Acceleration integration drift

My issue is not directly related to motor control, but I figured people here might be able to help.

I’m trying to compute a linear velocity by using an accelerometer. Before throwing up your hands, please hear me out :slight_smile: :

  • I get precise velocity data every 1 second from another source, so I only need the accelerometer in between.
  • My acceleration data is clean: no noise, no gravity (I use a gyroscope and a software library from ST to achieve this).

Even though the above sounds quite promising to me, I still get a significant linear drift in my velocity (using square, trapezoid or Simpson integration).

I’ve tried several high-pass filters, but they all seem to replace the linear drift by a sinusoidal trend.

Any advice?

P.S.: one more thing: my loop is slow (100Hz).

Im probably not the right person to help, but I have some questions that might help others answer you question.

What type of velocity data are you getting every second? Is it instantaneous velocity or does it describe the velocity state over the period between it and the previous data point 1 second prior?

What does this system look like? Is it a vehicle or something? / Do you think you will be able to test a solution?

Thanks @ericmoderbacher.

Every 1s, I get GPS velocity data from a mobile phone. I don’t know if it’s an instantaneous or mean velocity.
The system is a portable device use by a pedestrian. I’ve got a prototype in front of me, so I can test it.
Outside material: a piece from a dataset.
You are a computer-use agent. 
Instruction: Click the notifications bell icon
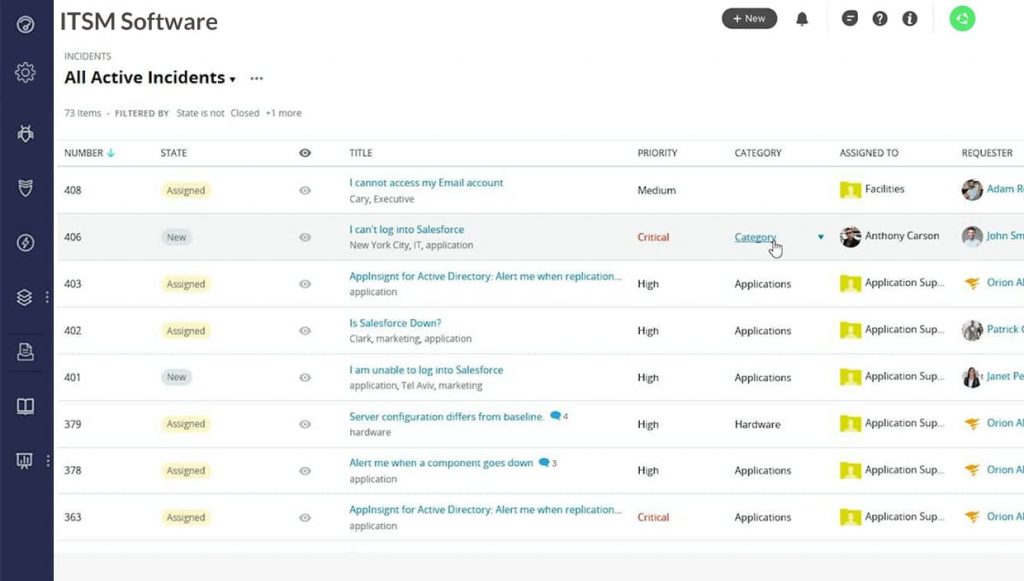click(x=802, y=19)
I did more tests and I think I’m on the right way. On many websites I found that you should use a LPF on the acceleration data, then a HPF on the resulting velocity data. Thinking more about it, I think a LPF on acceleration data is appropriate only if you’ve got noise, which is not my case. What I have is probably bias, so I’m currently experimenting with a HPF on the acceleration data, with promising results.